Estimated read time: 4-5 minutes
While the wonders of modern technology have made keeping track of health records, purchasing goods and services and keeping track of financial information easier than ever, it has also made sensitive information more vulnerable than ever.
According to Pew Research Center, "Nearly two-thirds of Americans have experienced some form of data theft." This includes 41% of survey respondents who have seen fraudulent charges on their credit cards, 35% of people who have been notified that their personal information had been compromised and 16% who have had their email account taken over without their permission.
"Americans in their early 30s through mid-60s are especially likely to have encountered many of these forms of data theft," said Pew Research Center. Other factors that increase someone's risk of experiencing data theft include being a college graduate and having a household income of more than $75,000 per year.
This high number of Americans reporting data theft can be explained by the ever-rising reports of data breaches. The 2021 Annual Data Breach Report revealed 2021 had set a record high for number of data compromises. At least 1,862 experienced data breaches in 2021, an increase of 68% compared to 2020 and 23% higher than the previous record high set in 2017.
The leading cause of data breaches has long been phishing schemes, but Identity Theft Resource Center predicts ransomware-related breaches will surpass phishing attacks as the top source of data compromises in 2022.
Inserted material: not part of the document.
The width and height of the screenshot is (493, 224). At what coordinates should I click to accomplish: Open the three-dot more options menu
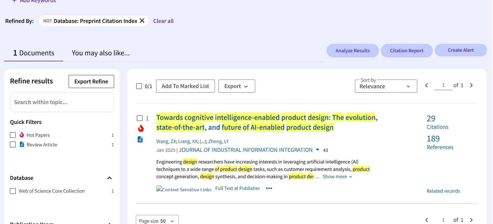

Despite the high number of data breaches in recent years, some of the worst breaches of all time happened years ago. Here are a few of the worst.
Yahoo – 2013
The biggest data breach of all time occurred in 2013 when hackers stole the data for around 3 billion user accounts, or even more. NPR reported the breach did not include credit card or bank account data, but it did include names, phone numbers, email addresses, birth dates and old security questions and answers.
The sources of this breach have never been fully identified, but it is believed to have been a Russian team linked to the Russian government.
First American Financial Corporation – 2019
In May of 2019, a cybersecurity journalist uncovered a collection of leaked document images including over 800 million title and escrow documents from as early as 2003. Some of the images included sensitive personal data like banking information and social security numbers. The source of the leak was reportedly a vulnerability in the company's EaglePro system, according to JD Supra.).
Facebook – 2019
Facebook found itself in hot water over the publishing of data from 533 million people from 106 countries on a hacking forum in April 2021. The company reported the data was old, "from a previously reported leak in 2019" and that "the data was scraped from publicly available information on the site," the BBC reported.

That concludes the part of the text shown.